ILI is most frequent in the winter months in temperate countries and in the rainy season in tropical countries [11, 63]. In Gabon, we found that, among children less than five years old, the number of cases of ILI and the virus detection rate were highest during the rainy seasons from March to May and October to December. The prevalence of PIV infection was highest in April 2010, during the rainy season (Figure 2). Influenza virus and RSV detection increased from November 2010 to December 2010 and then declined in January and February during the short dry season. Our results are compatible with those of a Malaysian study showing seasonal increases in RSV (September to December), PIV1 and PIV3 (March to May), and influenza B (November). Moreover, this latter study showed a correlation between the prevalence of RSV and the number of rainy days [41]. RSV infection has been found to peak in the rainy season in tropical countries such as Ghana, Kenya, Gambia and Colombia [12, 42]. Influenza viruses are most prevalent during cold winter months in the temperate northern hemisphere, and during the rainy season in tropical countries such as Senegal, India and Brazil [11, 12, 20]. EV was detected throughout the year in our study but peaked in May 2010 and March 2011 (rainy seasons). EV seasonality was observed in a study of Caribbean asthmatic children, in which the prevalence increased during the rainy season [64]. In France, EV respiratory infections peaked in children in June-July over several years [65]. In our study, HRV was detected throughout most of the year, as in Madagascar and the West Indies, but peaked from February to April 2011, revealing a seasonal pattern [16, 64]. Another study showed that HRV infection in South African young children peaked from February to April, corresponding to autumn months [66]. We detected the highest prevalence of HCoVs (50%) during April 2010 (rainy season). HCoV-OC43 co-circulated with HCoV-NL63 during the long rainy season in 2010, with HCoV-229E during the short rainy season in 2010, and with HCoV-HKU1 during the long rainy season in 2011. A seasonal pattern of HCoVs was also observed in Hong Kong, where HCoV-NL63 infection peaked in September-October, while HCoV-OC43 peaked in December-January [67].
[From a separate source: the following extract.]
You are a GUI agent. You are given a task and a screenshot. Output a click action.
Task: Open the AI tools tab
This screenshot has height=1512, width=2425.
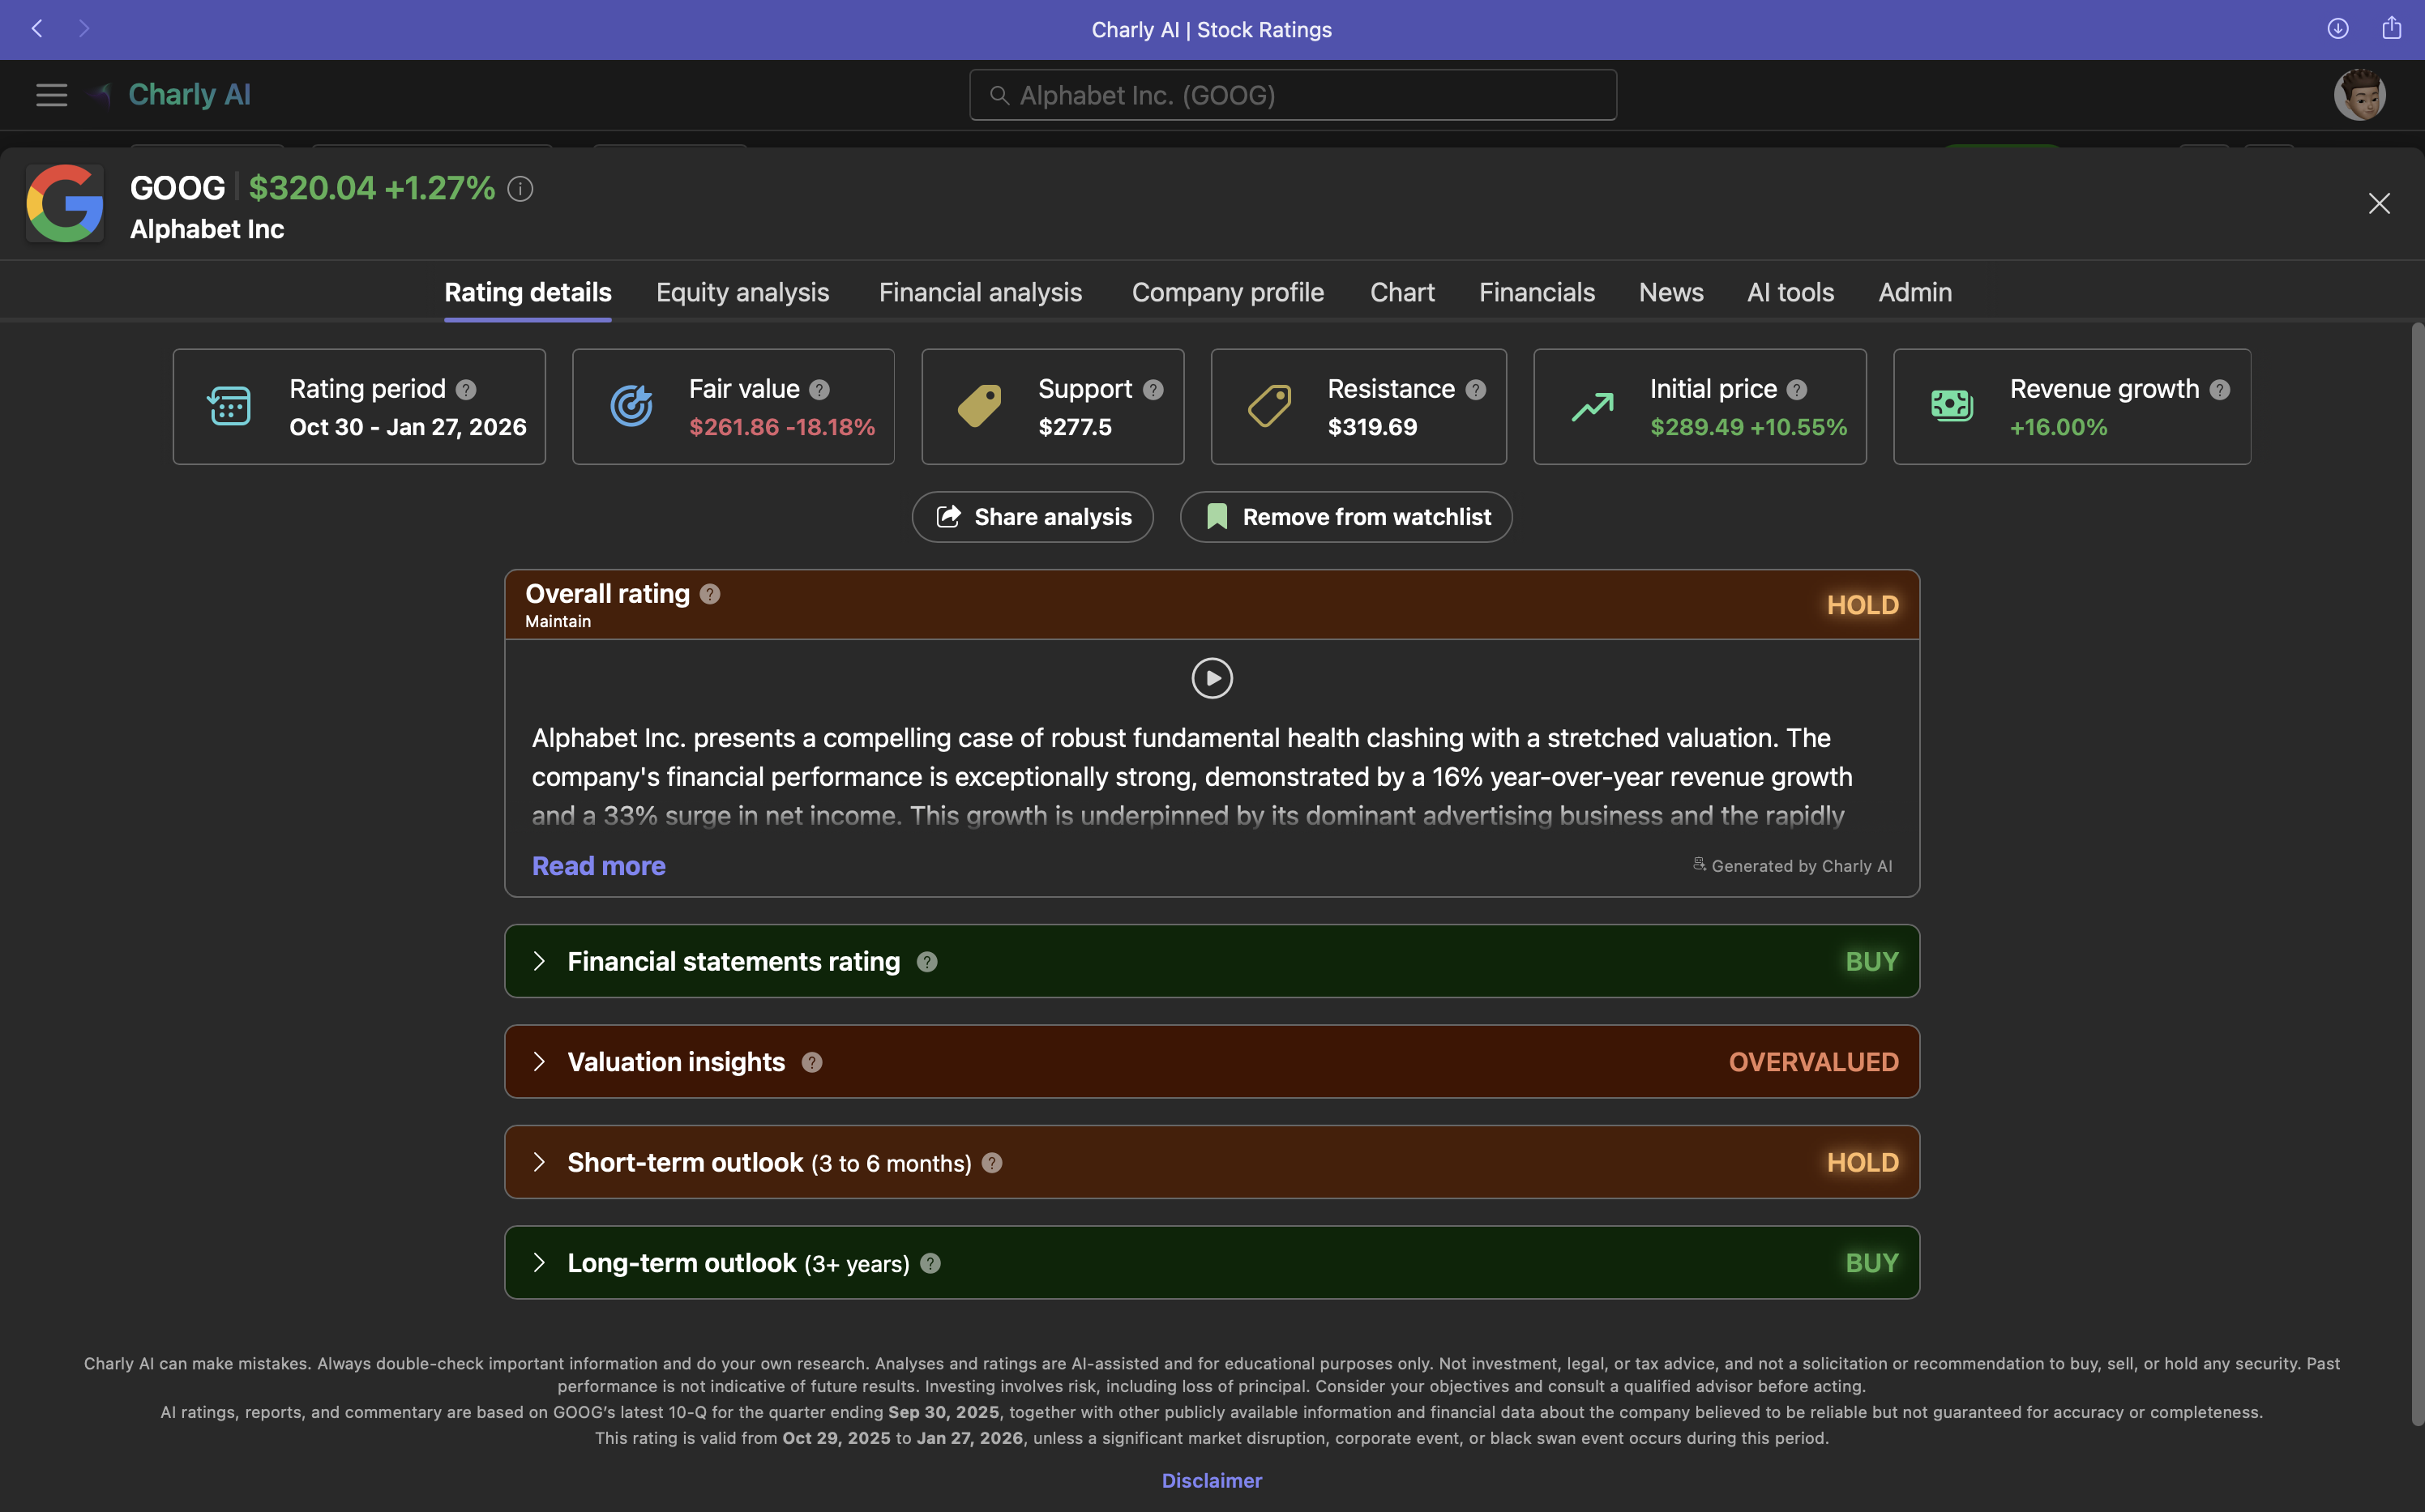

174 (31.5%) of our 552 positive samples contained at least two viruses. Several studies showed coinfections were associated with an increase in disease severity, but the majority of studies didn’t show clinical differences between single and coinfections [68, 69]. Thus we compared the clinical data of the patients in single infections with co-infections (data not shown). Our findings do not allow us to conclude that there was a difference in clinical severity between patients with single and multiple infections.

Conclusions

This study provides unique data on the circulation of viruses associated with upper respiratory tract infections in Gabon. The highest prevalence of viral infections concerned AdV, EV, RSV, HRV, PIV3, SIB. Theses pathogens have the highest prevalence among children under five years old. The responsible viruses were similar to those reported on other continents except for adenoviruses whose prevalence is higher. However adenoviruses can be detected in asymptomatic persons. The prevalence of RSV, influenza virus, PIV3, EV and HRV increased during the rainy season. Ongoing surveillance is necessary to identify circulating strains of influenza virus and thus to respond rapidly to outbreaks. Our findings should help to improve the therapeutic management of patients presenting with influenza-like illness, especially regarding the use of antibacterial agents.